NASHUA, N.H. -- Struggling to halt his steep slide in New Hampshire, Gov. Bill Clinton of Arkansas said yesterday that he'd "fight like hell" in the final week of the Democratic primary contest here.
But if he's devised a new plan for erasing voter doubts about his character, it was not immediately evident. Mr. Clinton resumed campaigning after conferring with his political strategists in Little Rock for most of the weekend.
Allegations of marital infidelity and questions about whether he avoided the draft in the late 1960s have damaged his standing among likely voters. His 13-point lead in pre-primary polls has evaporated over the past few days, and the number of voters who view him unfavorably has increased significantly.
Mr. Clinton's first stop was a suburban Nashua neighborhood, where he held a living-room chat about the economy with local voters. Then, he stepped out onto the snowy front walk and, with his wife beside him, read a prepared statement designed to kick off the final eight days of his campaign here.
"Let's face it," he said. "For too much of the last couple of weeks, this election has been about me, or rather, some false and twisted tabloid version of me."
Mr. Clinton acknowledged that, after months of campaigning, he had failed to convey a clear idea of himself to the voters.
"They need a chance to get to know me in the last eight days in a way they never have before, and I'm going to try to give it to them."
To acquaint voters with his resume, the Clinton campaign is running biographical commercials over television and radio. Yesterday, Arkansas Sen. Dale Bumpers flew to Manchester, N.H., to speak on Mr. Clinton's behalf.

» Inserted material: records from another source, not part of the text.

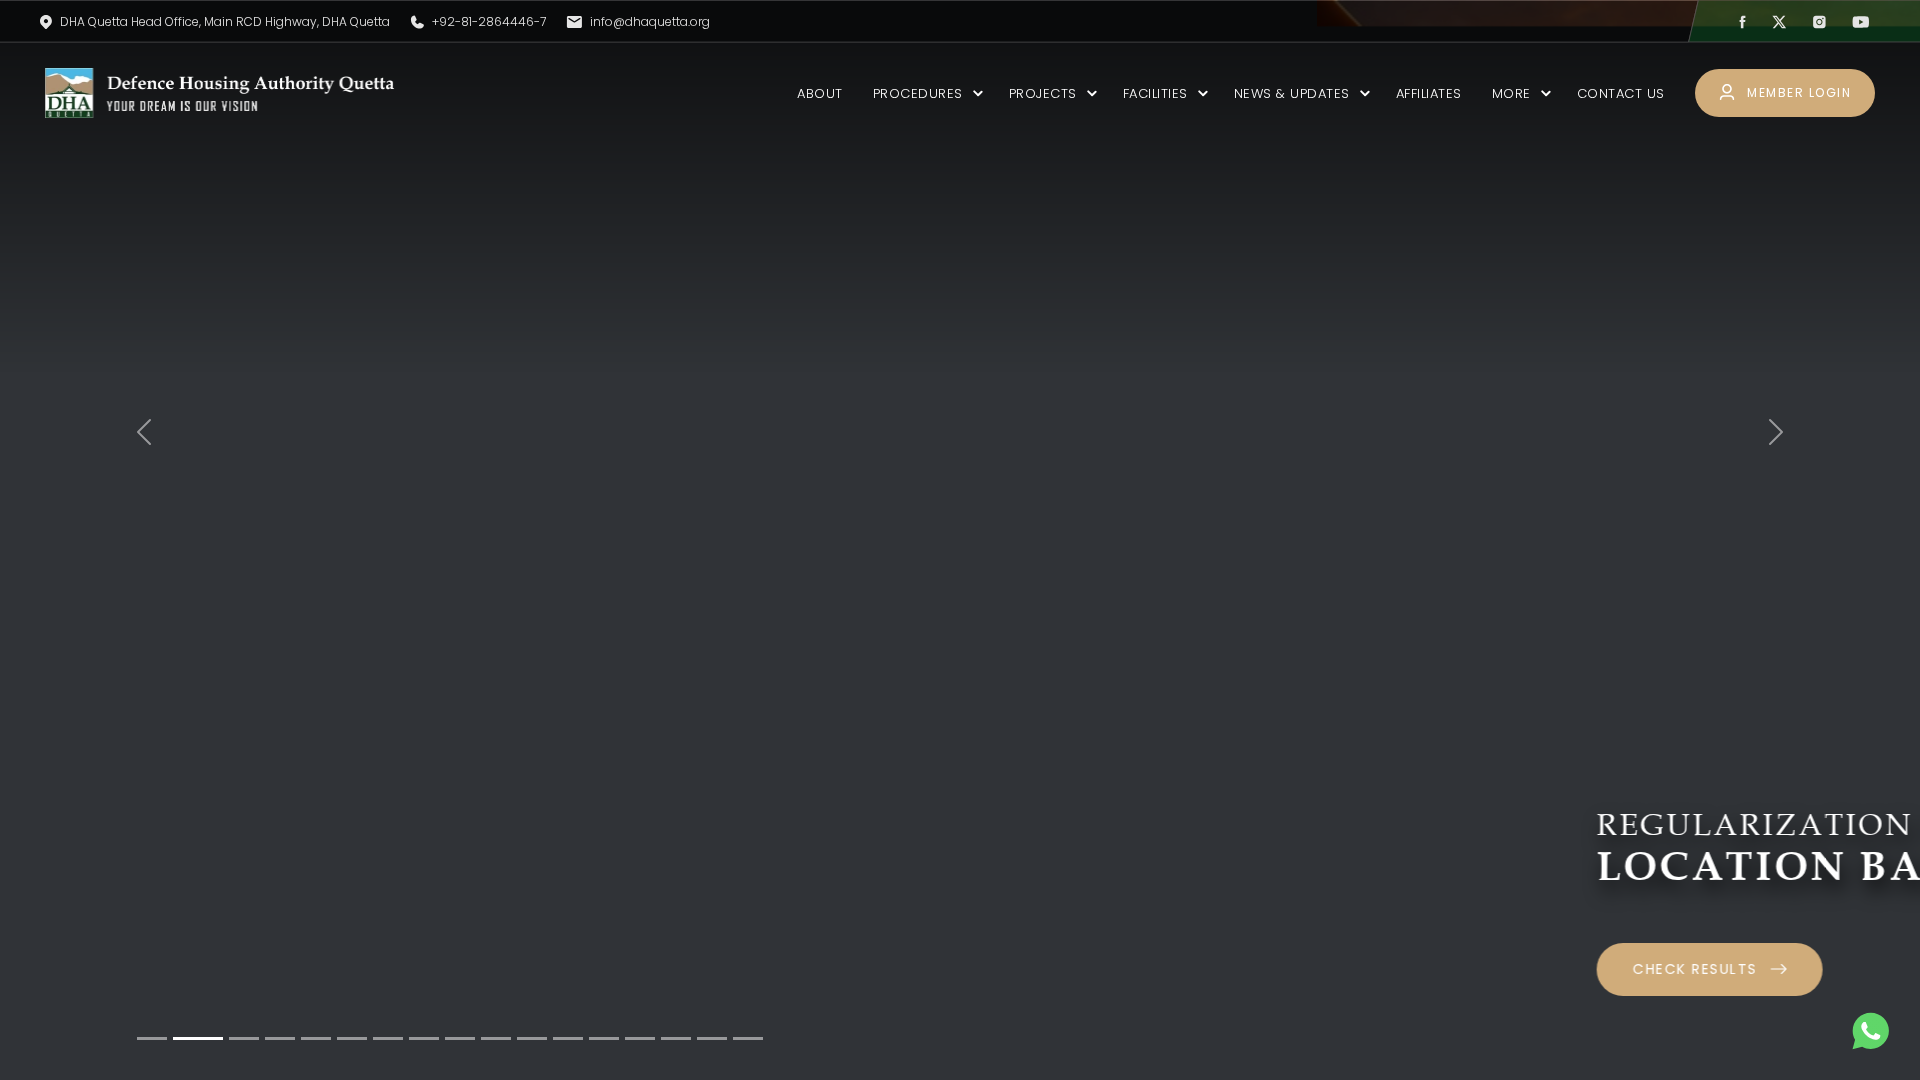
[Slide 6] (352, 1038)
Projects (1043, 93)
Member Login (1797, 92)
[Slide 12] (568, 1038)
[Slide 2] (198, 1038)
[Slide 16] (712, 1038)
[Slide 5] (316, 1038)
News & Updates (1292, 93)
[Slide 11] (532, 1038)
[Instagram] (1819, 21)
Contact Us (1621, 93)
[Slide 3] (244, 1038)
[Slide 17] (748, 1038)
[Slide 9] (460, 1038)
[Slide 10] (496, 1038)
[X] (1779, 21)
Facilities (1155, 93)
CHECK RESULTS (384, 969)
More (1511, 93)
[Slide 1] (152, 1038)
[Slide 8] (424, 1038)
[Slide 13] (604, 1038)
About (820, 93)
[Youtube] (1860, 21)
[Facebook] (1742, 21)
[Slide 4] (280, 1038)
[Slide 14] (640, 1038)
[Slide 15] (676, 1038)
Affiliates (1429, 93)
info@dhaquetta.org (650, 21)
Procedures (918, 93)
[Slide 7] (388, 1038)
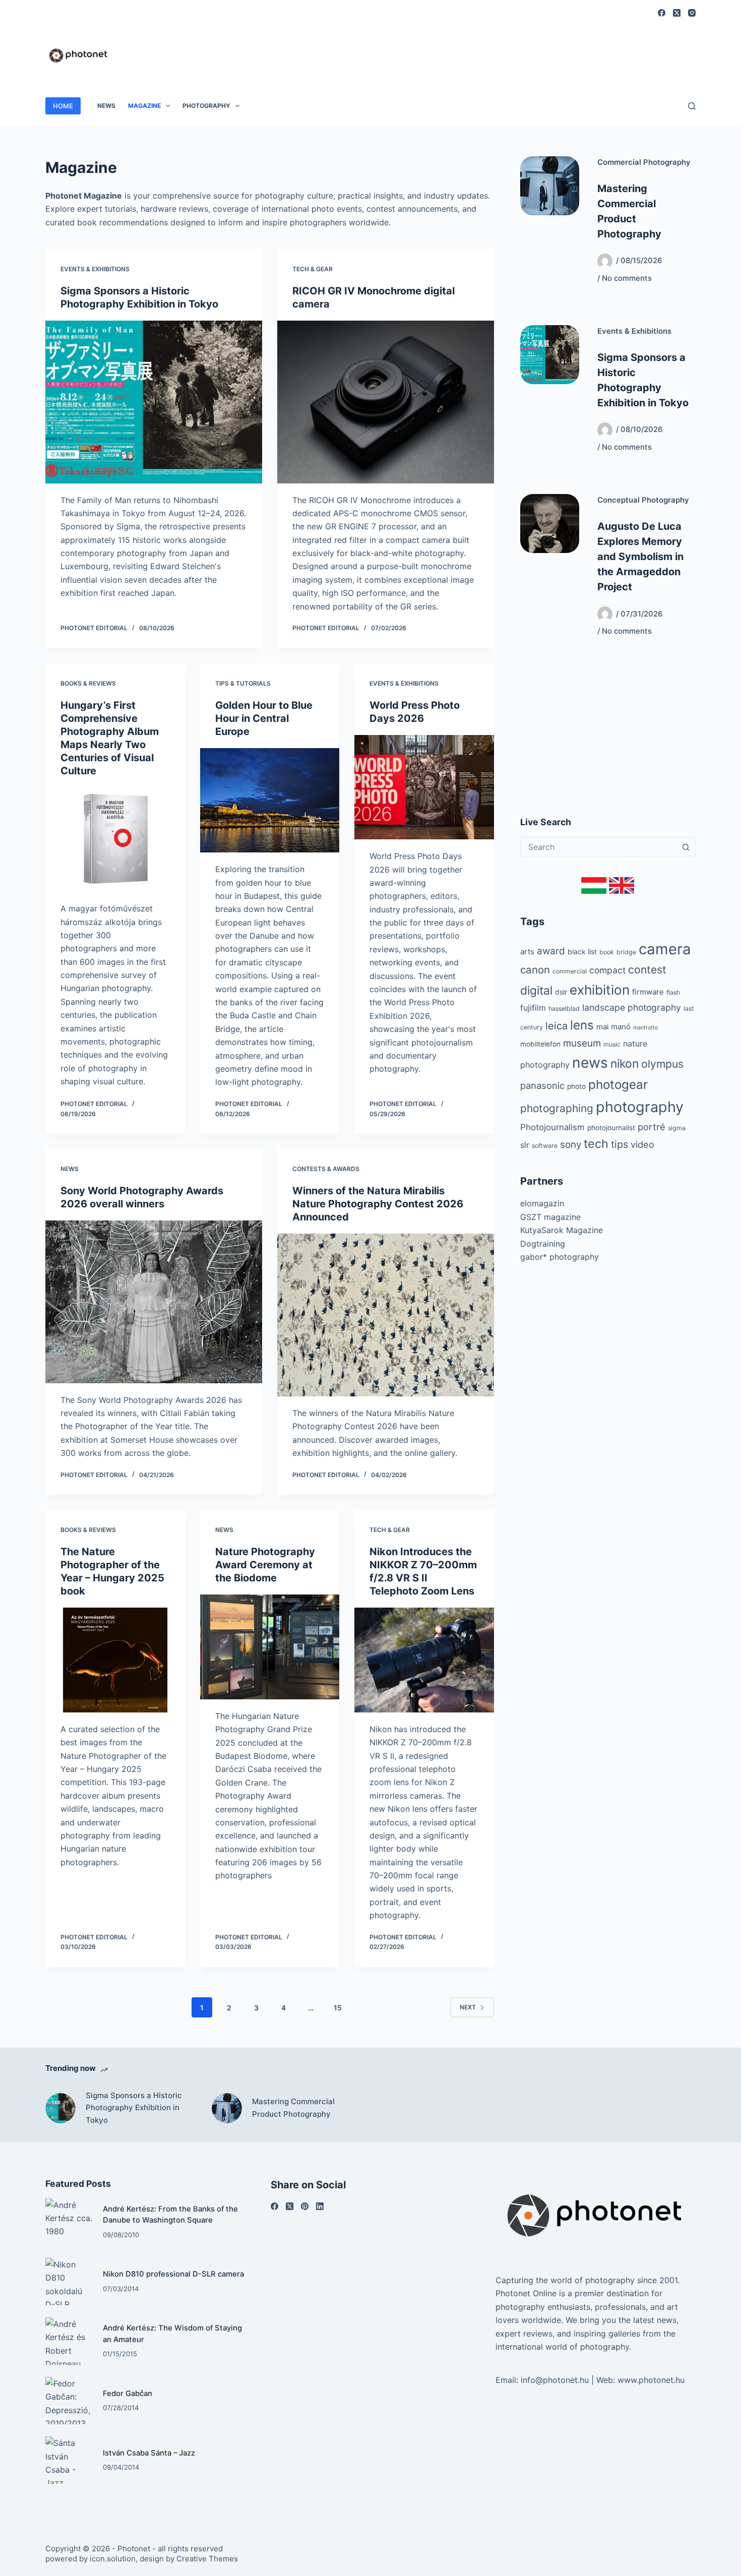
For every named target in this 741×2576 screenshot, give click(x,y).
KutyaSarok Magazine (561, 1230)
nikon (624, 1064)
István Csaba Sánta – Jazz (149, 2453)
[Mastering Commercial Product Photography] (549, 185)
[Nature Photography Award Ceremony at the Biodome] (270, 1646)
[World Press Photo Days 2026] (424, 787)
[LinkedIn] (320, 2206)
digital (536, 991)
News (106, 105)
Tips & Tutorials (243, 683)
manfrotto (645, 1027)
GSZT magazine (550, 1217)
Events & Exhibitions (95, 269)
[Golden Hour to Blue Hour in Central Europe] (270, 800)
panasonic (542, 1085)
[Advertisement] (512, 50)
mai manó (613, 1026)
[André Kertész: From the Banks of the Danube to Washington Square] (69, 2222)
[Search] (692, 106)
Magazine (144, 105)
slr (524, 1145)
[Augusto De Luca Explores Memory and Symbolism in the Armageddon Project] (549, 523)
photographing (556, 1108)
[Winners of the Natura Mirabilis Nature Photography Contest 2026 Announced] (385, 1315)
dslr (561, 992)
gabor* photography (559, 1257)
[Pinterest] (304, 2206)
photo (576, 1086)
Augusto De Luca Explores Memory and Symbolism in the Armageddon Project (640, 556)
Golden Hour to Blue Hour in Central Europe (264, 718)
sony (570, 1144)
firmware (648, 992)
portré (651, 1126)
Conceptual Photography (643, 500)
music (612, 1044)
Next (468, 2007)
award (551, 951)
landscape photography (631, 1007)
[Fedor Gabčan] (69, 2400)
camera (665, 949)
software (545, 1145)
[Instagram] (692, 13)
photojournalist (611, 1128)
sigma (677, 1128)
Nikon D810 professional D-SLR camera (173, 2274)
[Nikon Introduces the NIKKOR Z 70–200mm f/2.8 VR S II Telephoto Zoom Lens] (424, 1660)
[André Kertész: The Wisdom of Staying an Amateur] (69, 2341)
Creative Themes (207, 2558)
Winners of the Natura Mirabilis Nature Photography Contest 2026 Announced (377, 1204)
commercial (569, 971)
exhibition (600, 990)
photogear (618, 1084)
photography (640, 1107)
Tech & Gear (312, 269)
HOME (63, 106)
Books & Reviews (88, 683)
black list (582, 952)
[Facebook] (661, 13)
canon (535, 969)
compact (607, 970)
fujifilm (533, 1008)
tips (619, 1144)
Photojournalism (552, 1127)
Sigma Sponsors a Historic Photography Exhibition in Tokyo (134, 2108)
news (590, 1062)
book (606, 952)
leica (556, 1026)
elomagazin (542, 1203)
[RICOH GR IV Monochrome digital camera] (385, 402)
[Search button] (685, 846)
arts (527, 951)
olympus (662, 1064)
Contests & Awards (325, 1169)
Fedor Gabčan (127, 2393)
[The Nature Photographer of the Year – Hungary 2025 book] (115, 1660)
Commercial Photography (644, 162)
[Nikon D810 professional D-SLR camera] (69, 2281)
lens (582, 1025)
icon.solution (113, 2558)
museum (582, 1043)
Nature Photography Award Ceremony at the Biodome (265, 1565)
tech (596, 1144)
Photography (206, 105)
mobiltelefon (540, 1044)
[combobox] (598, 847)
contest (647, 969)
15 (338, 2007)
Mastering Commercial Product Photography (293, 2108)
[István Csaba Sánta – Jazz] (69, 2460)
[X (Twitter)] (677, 13)
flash (673, 992)
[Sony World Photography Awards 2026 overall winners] (153, 1301)
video (642, 1144)
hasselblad (564, 1008)
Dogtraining (542, 1244)
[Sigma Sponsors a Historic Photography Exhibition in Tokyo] (153, 402)
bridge (626, 952)
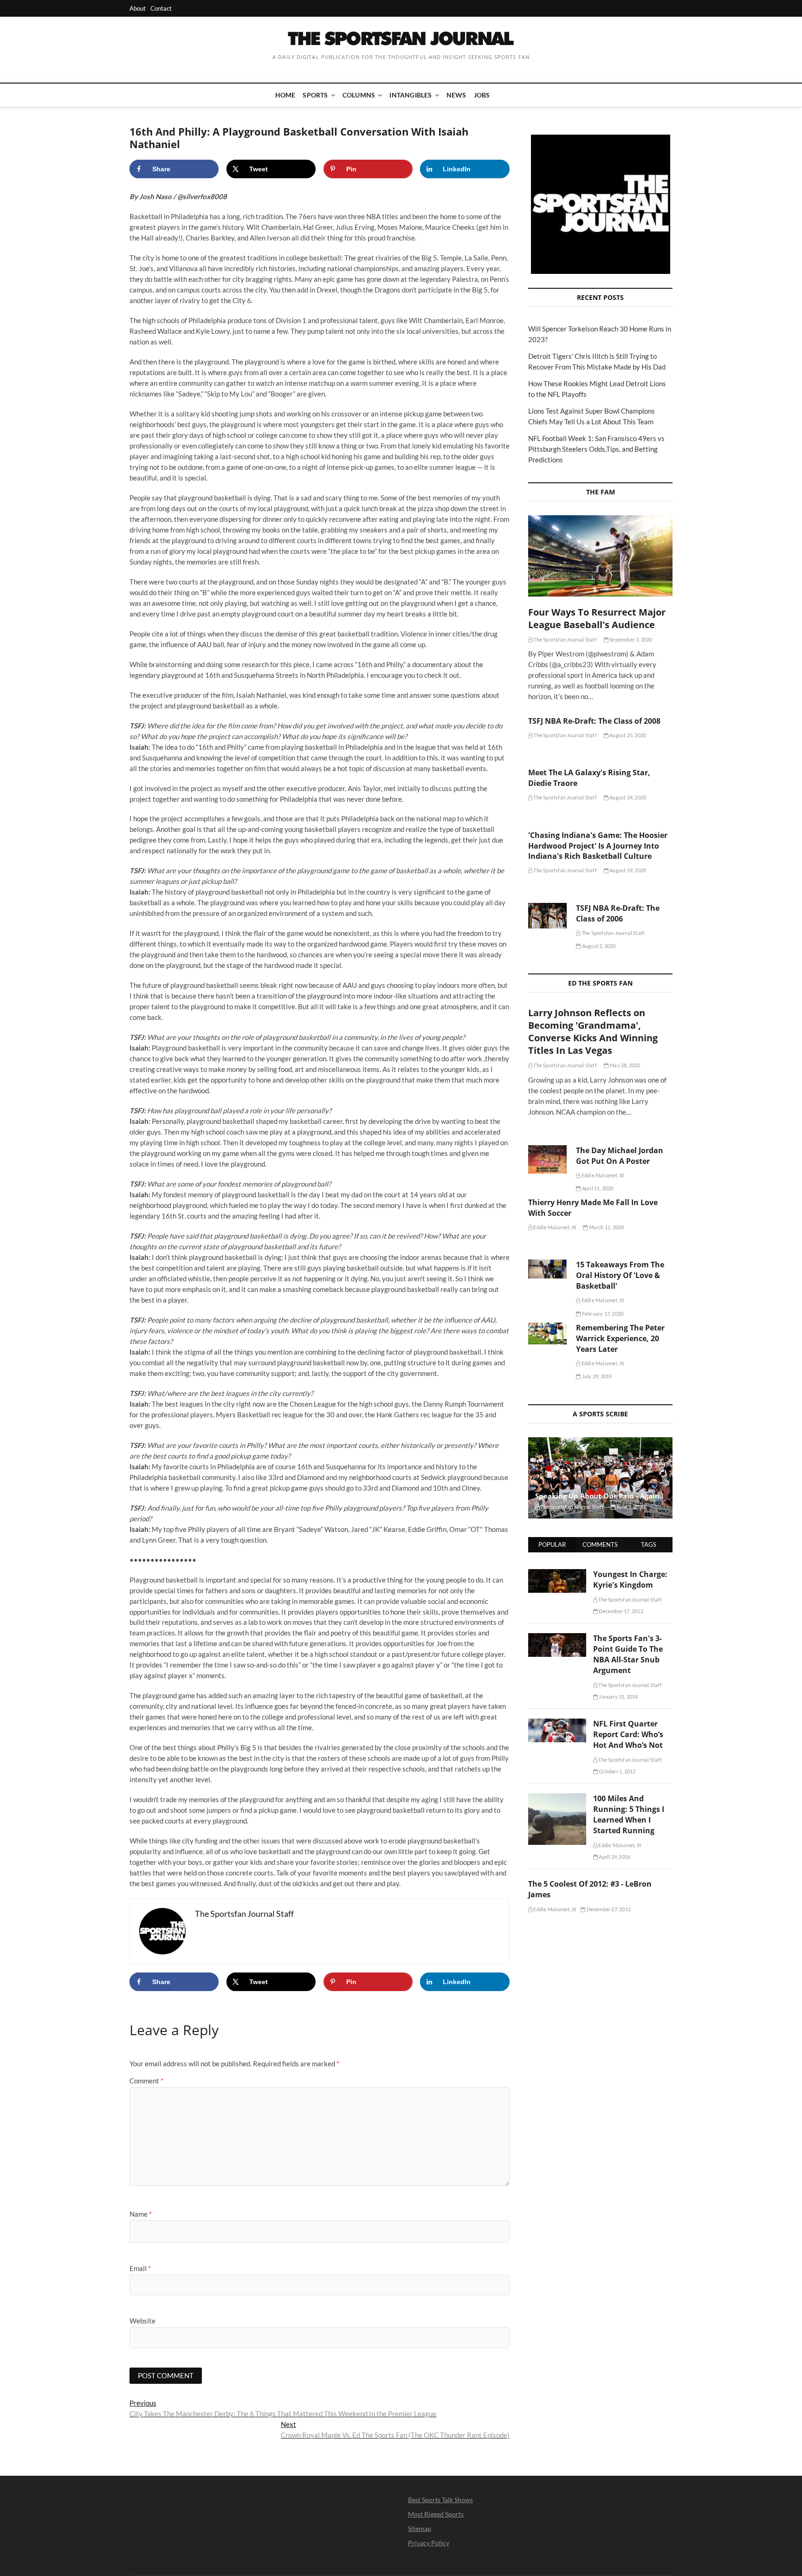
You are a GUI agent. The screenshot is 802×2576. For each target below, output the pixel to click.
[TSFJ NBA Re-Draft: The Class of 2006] (547, 916)
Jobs (482, 95)
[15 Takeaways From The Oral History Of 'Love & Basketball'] (547, 1268)
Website (142, 2320)
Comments (600, 1544)
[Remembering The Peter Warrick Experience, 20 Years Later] (547, 1333)
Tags (648, 1544)
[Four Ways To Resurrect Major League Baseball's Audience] (600, 556)
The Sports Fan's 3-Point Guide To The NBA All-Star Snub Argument (628, 1654)
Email (140, 2268)
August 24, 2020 (627, 797)
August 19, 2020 (627, 870)
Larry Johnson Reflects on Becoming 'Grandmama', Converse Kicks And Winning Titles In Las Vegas (593, 1031)
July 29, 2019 (596, 1376)
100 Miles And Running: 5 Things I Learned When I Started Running (628, 1814)
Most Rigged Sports (436, 2514)
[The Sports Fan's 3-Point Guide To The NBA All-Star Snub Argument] (557, 1638)
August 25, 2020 (627, 735)
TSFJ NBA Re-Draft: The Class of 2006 (618, 913)
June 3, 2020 (630, 1507)
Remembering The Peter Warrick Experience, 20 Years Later (620, 1338)
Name (140, 2214)
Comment (146, 2080)
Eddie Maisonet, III (602, 1175)
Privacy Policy (428, 2543)
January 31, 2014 (618, 1697)
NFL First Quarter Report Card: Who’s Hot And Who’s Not (628, 1734)
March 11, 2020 (606, 1227)
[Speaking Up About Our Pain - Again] (600, 1477)
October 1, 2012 (616, 1771)
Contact (161, 8)
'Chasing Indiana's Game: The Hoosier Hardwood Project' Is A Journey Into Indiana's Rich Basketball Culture (597, 846)
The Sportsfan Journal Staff (564, 639)
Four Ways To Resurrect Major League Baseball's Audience (597, 618)
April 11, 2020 (597, 1188)
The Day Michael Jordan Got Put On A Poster (619, 1155)
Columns (359, 95)
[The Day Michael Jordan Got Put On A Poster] (547, 1159)
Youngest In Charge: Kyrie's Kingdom (630, 1579)
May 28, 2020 (624, 1065)
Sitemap (419, 2528)
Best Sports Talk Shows (440, 2500)
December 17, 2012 (620, 1611)
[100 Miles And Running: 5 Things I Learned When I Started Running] (557, 1798)
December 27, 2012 (608, 1909)
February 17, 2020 (602, 1314)
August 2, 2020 (598, 946)
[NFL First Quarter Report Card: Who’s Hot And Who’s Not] (557, 1723)
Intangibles (410, 95)
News (456, 95)
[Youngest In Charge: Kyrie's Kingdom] (557, 1574)
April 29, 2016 (614, 1857)
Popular (552, 1544)
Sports (315, 95)
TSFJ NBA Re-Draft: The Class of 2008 (594, 721)
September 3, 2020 (630, 639)
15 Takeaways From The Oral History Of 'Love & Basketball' (620, 1275)
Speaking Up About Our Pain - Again (597, 1495)
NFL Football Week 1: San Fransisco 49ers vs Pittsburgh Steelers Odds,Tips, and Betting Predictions (596, 449)
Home (285, 95)
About (137, 8)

Mr. Clinton has been thrown on the defensive by published reports about his apparent attempts to avoid the military draft in the 1960s. His campaign brought representatives of Arkansas veterans organizations to New Hampshire this week to try to rebut the charges.
As he takes his case to voters here, Mr. Clinton is attempting to reassert his claim that he is the most electable Democrat against PresidentBush. He says the attacks on his character are similar to the negative campaign tactics employed by Mr. Bush and his media consultant, Roger Ailes, against Democratic nominee Michael S. Dukakis in 1988.
According to Mr. Clinton, as soon as he became the clear front-runner in New Hampshire, "the Republican attack machine went into action."
Pressed to say whether the Bush White House is behind the attacks, Mr. Clinton told reporters: "Look at who was involved in 'A Current Affair' and those things, and you'll find out. I mean, you all want me to do all the research. You do plenty of research on me. Just be an equal opportunity researcher."
Standing at the rear of the throng of reporters, Mr. Clinton's campaign consultant, James Carville, shouted out that Mr. Ailes, the Bush media adviser, was involved with "Current Affair." The syndicated TV program recently broadcast an interview with Gennifer Flowers, who claims to have had an affair with Mr. Clinton.
Mr. Carville said later that Mr. Ailes has business ties to the Fox television network, which owns "Current Affair." Mr. Ailes was not immediately available for comment.